TASK STATEMENT: From the Sea Dancer trip report below, output the passage starting at "Sea Dancer Trip" and ending at "another trip ASAP!", copied character for character.

EXCERPT PROVIDED:

Segment Open

Sea Dancer Trip ReportMay 13-20, 2000
Last November I spent a week aboard the Cayman Aggressor IV and was totally hooked on live-aboard diving. My brother, Eric, was pretty jealous when he heard that I was going on the trip; he was even more jealous when I came back from the trip. We figured the best solution was to sign up for another trip ASAP!
As much as I loved the Aggressor, Peter Hughes has great offer -- $500 off your first charter and free nitrox (2000 only). After reading lots of trip reports on RSD's Diver-to-Diver we settled on the Turks and Caicos.
By accident, we've created a small tradition of planning dive trips coinciding with birthdays. This trip was no exception, with Eric's birthday falling in the middle of the week. As an added bonus, two other RSD Diver-to-Diver members, Ellen (aka Sleeveless Beauty) and Beverly would be aboard.
A few days before our trip I got a distressing email message from the Peter Hughes staff. The primary generator aboard the Sea Dancer had died and could not be repaired. A replacement had been ordered but would not arrive in time for our trip (guess it was too big for FedEx). As a result, they were not sure the secondary generator would produce enough power to create nitrox with. Ack! A week of diving without Nitrox?

Segment Closed

RECORDS SHOWN:
Segment Open

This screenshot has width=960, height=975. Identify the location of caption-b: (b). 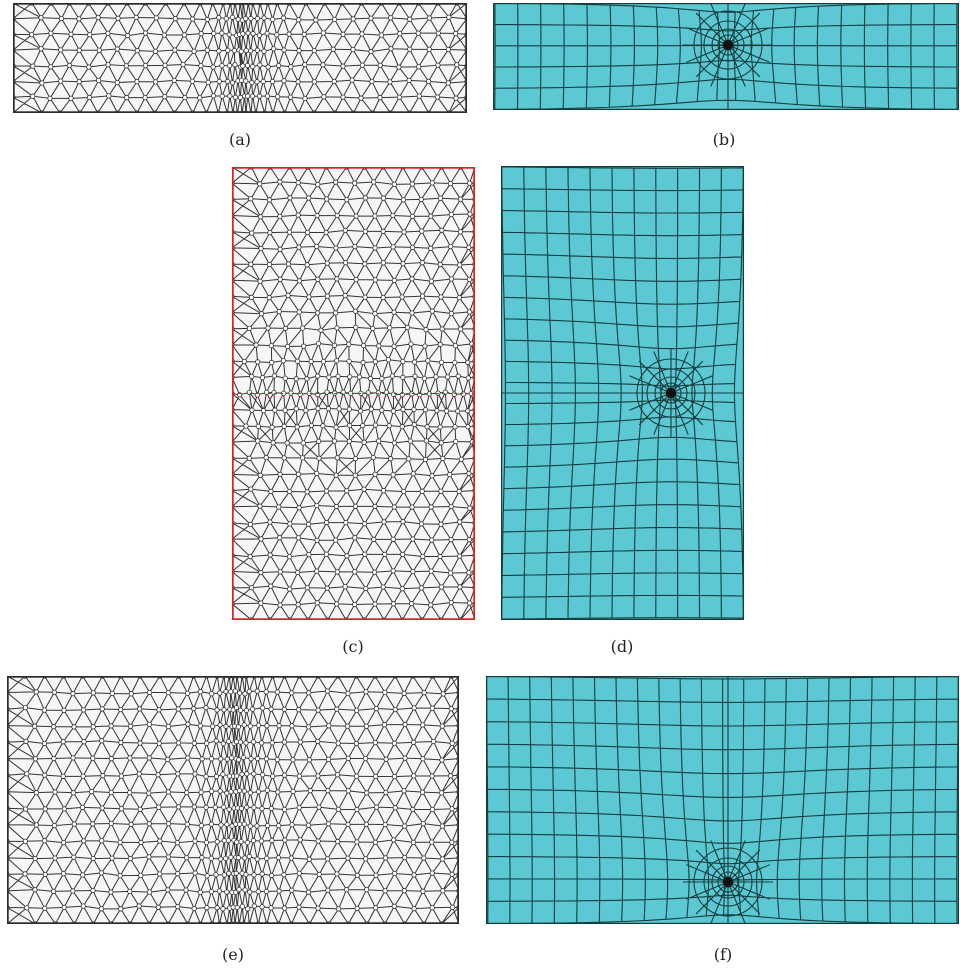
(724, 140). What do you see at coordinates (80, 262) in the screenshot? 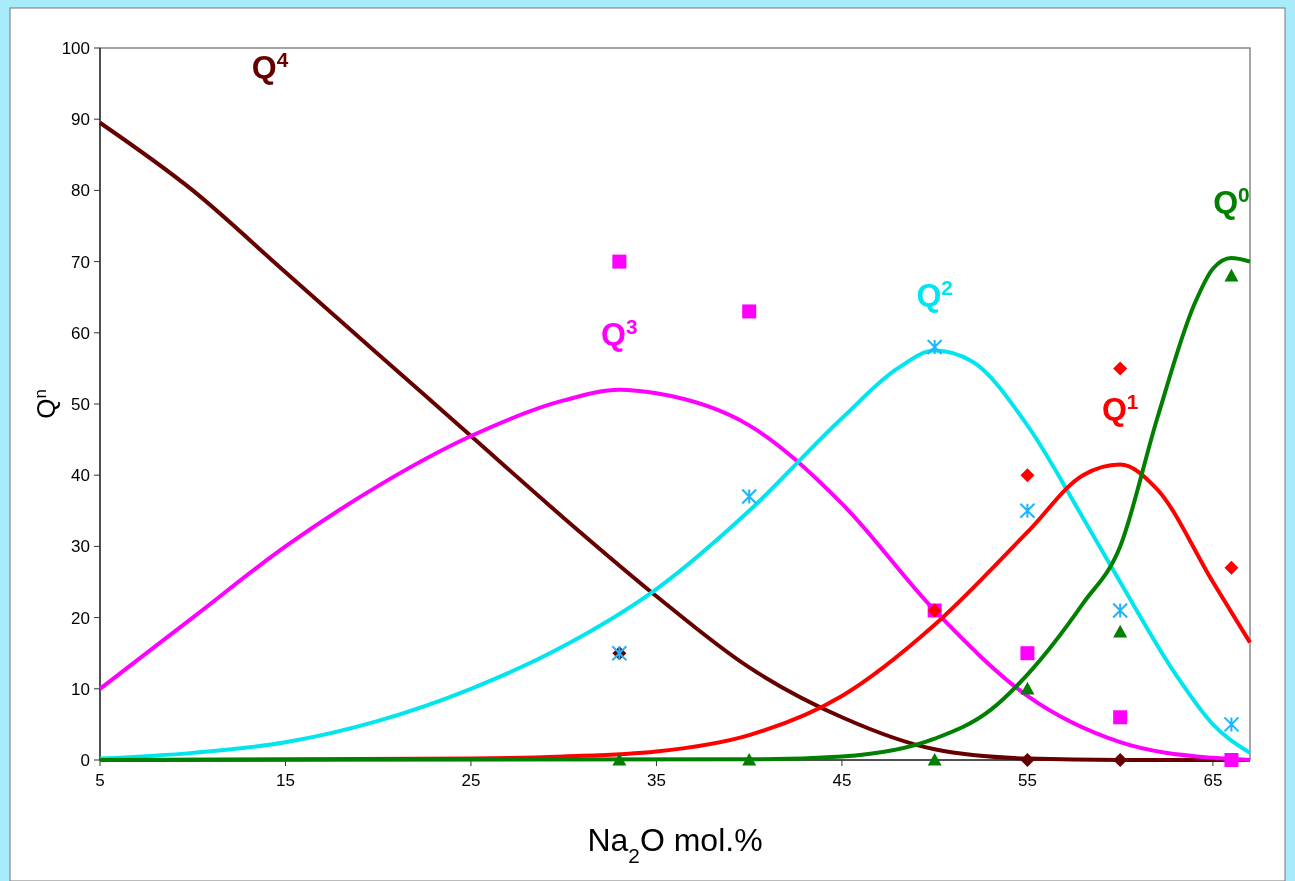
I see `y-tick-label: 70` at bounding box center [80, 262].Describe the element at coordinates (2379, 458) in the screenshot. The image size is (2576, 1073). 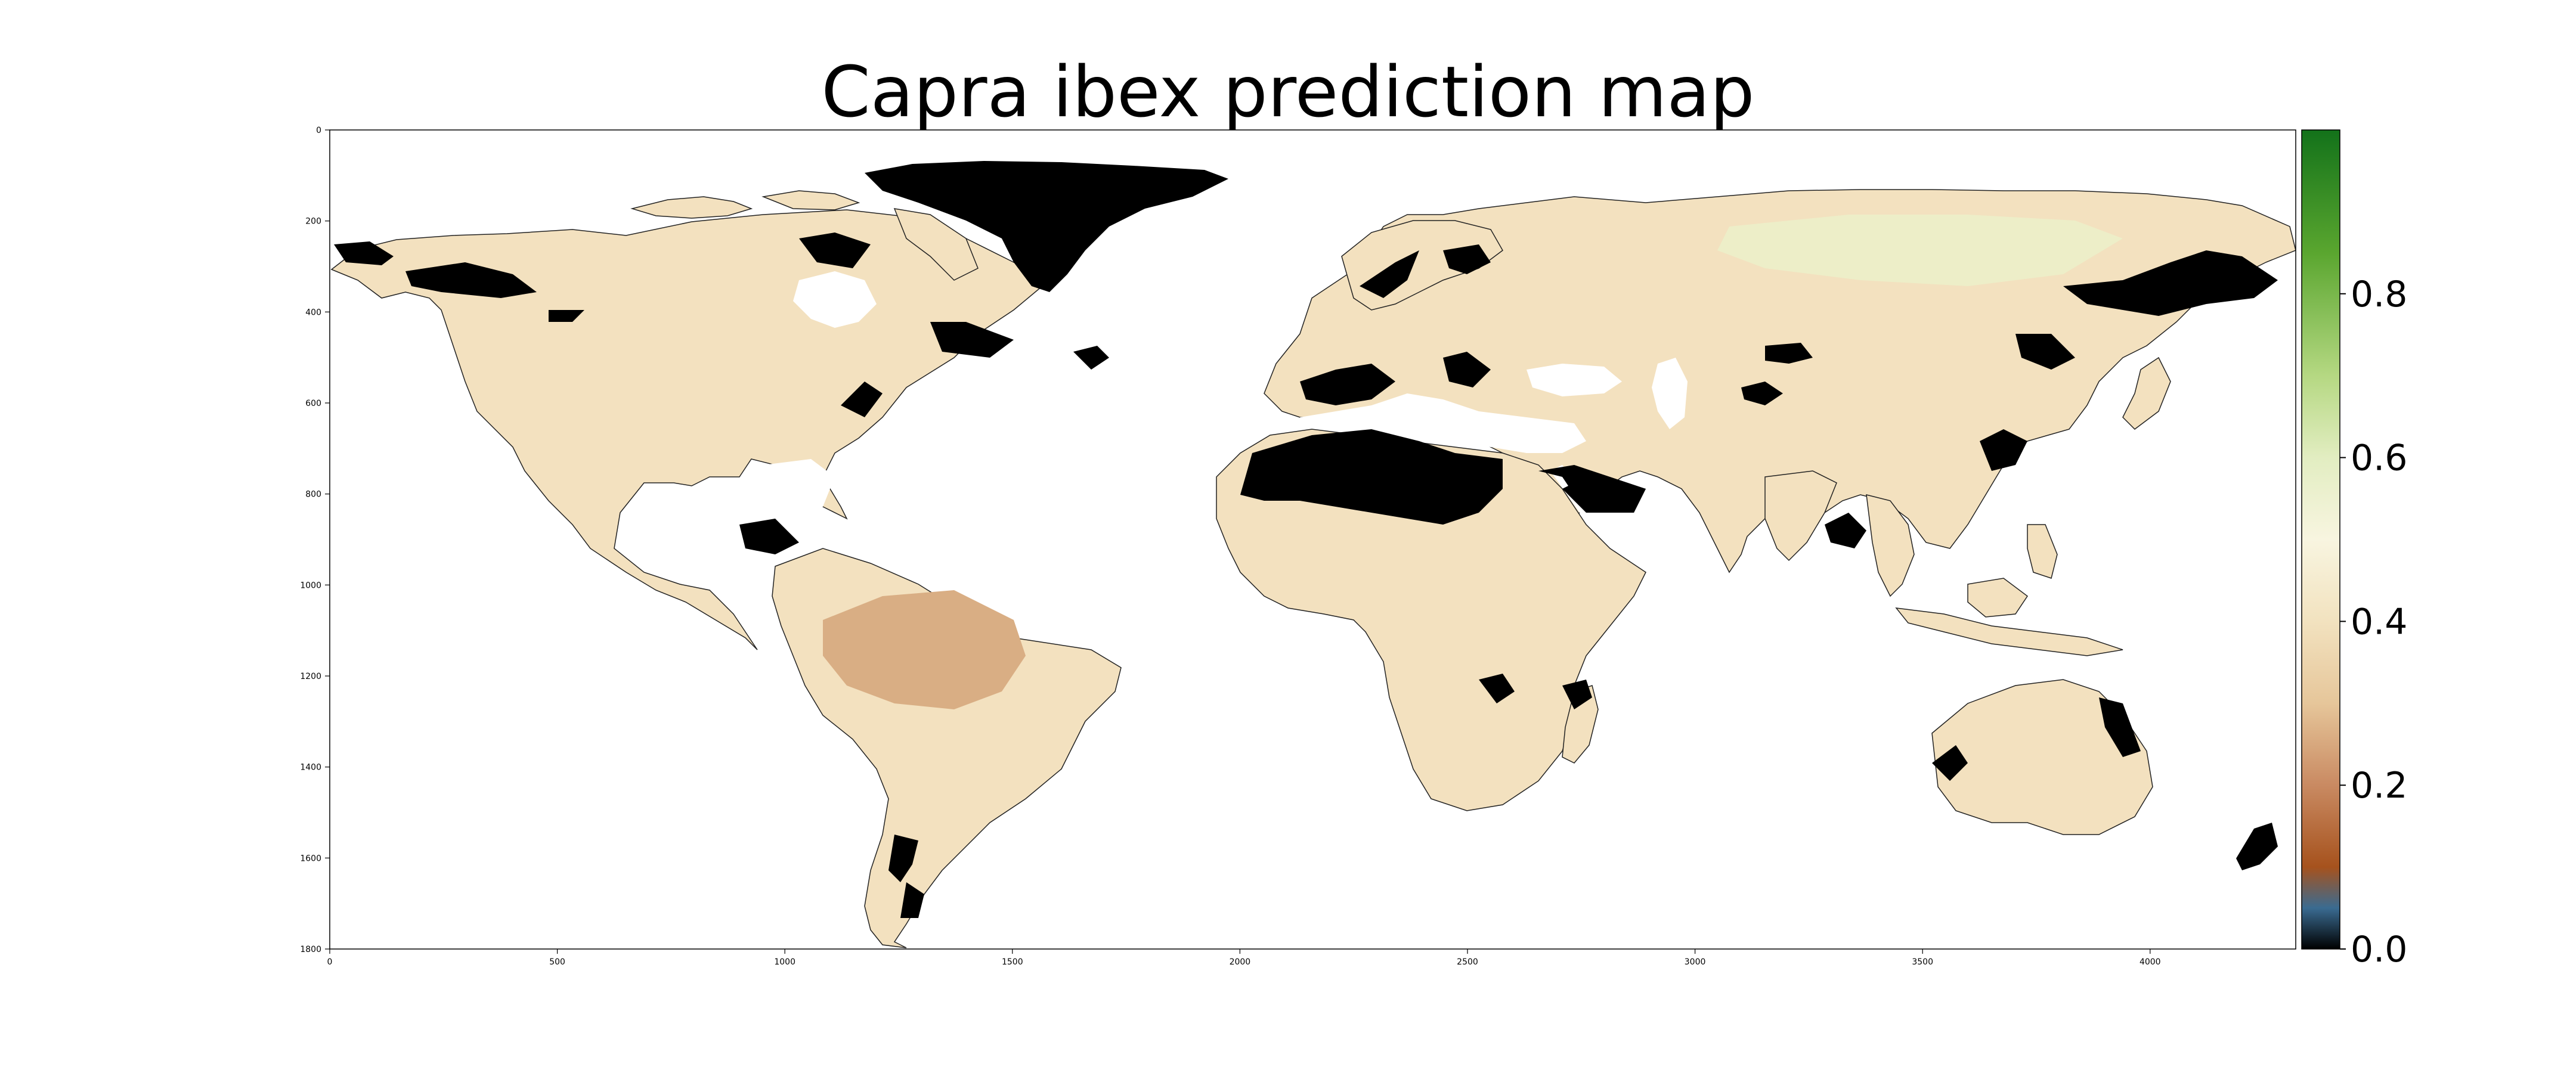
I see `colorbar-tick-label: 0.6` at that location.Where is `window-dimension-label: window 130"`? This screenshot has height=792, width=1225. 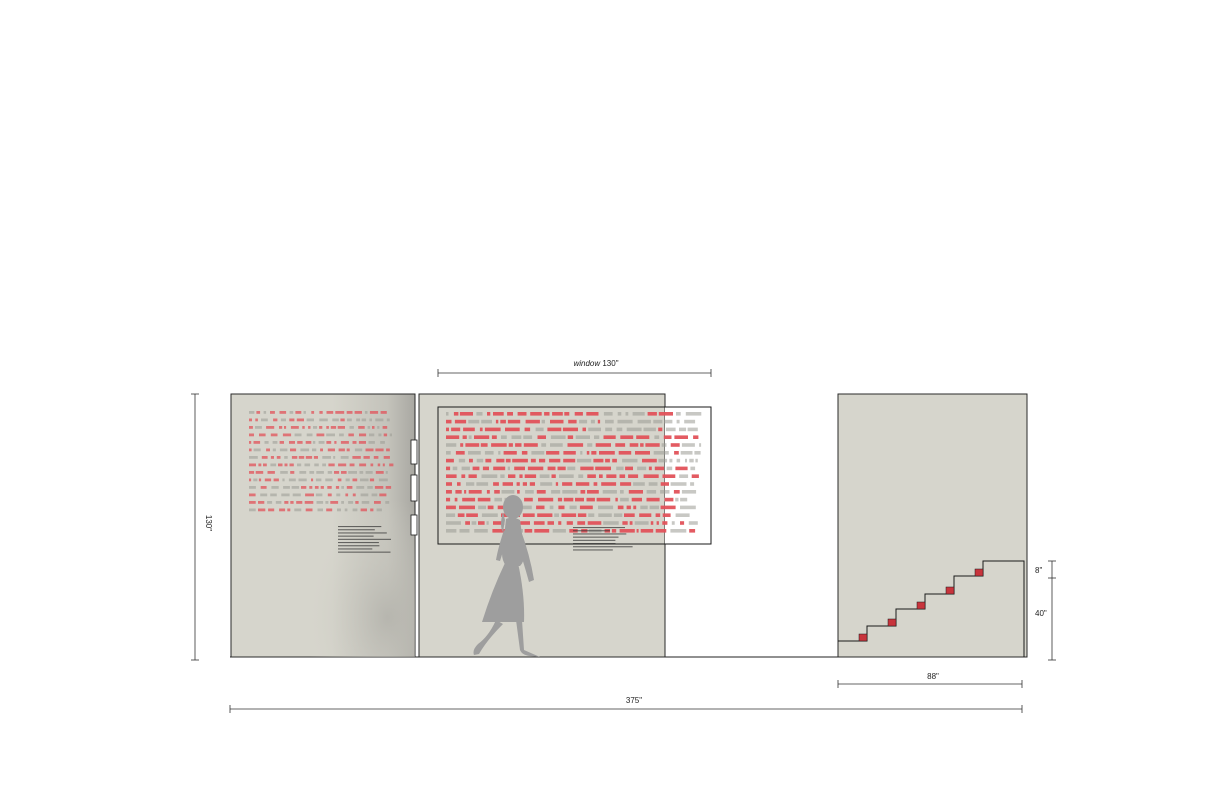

Segment Closed

TASK OUTPUT:
Sea Dancer Trip ReportMay 13-20, 2000
Last November I spent a week aboard the Cayman Aggressor IV and was totally hooked on live-aboard diving. My brother, Eric, was pretty jealous when he heard that I was going on the trip; he was even more jealous when I came back from the trip. We figured the best solution was to sign up for another trip ASAP!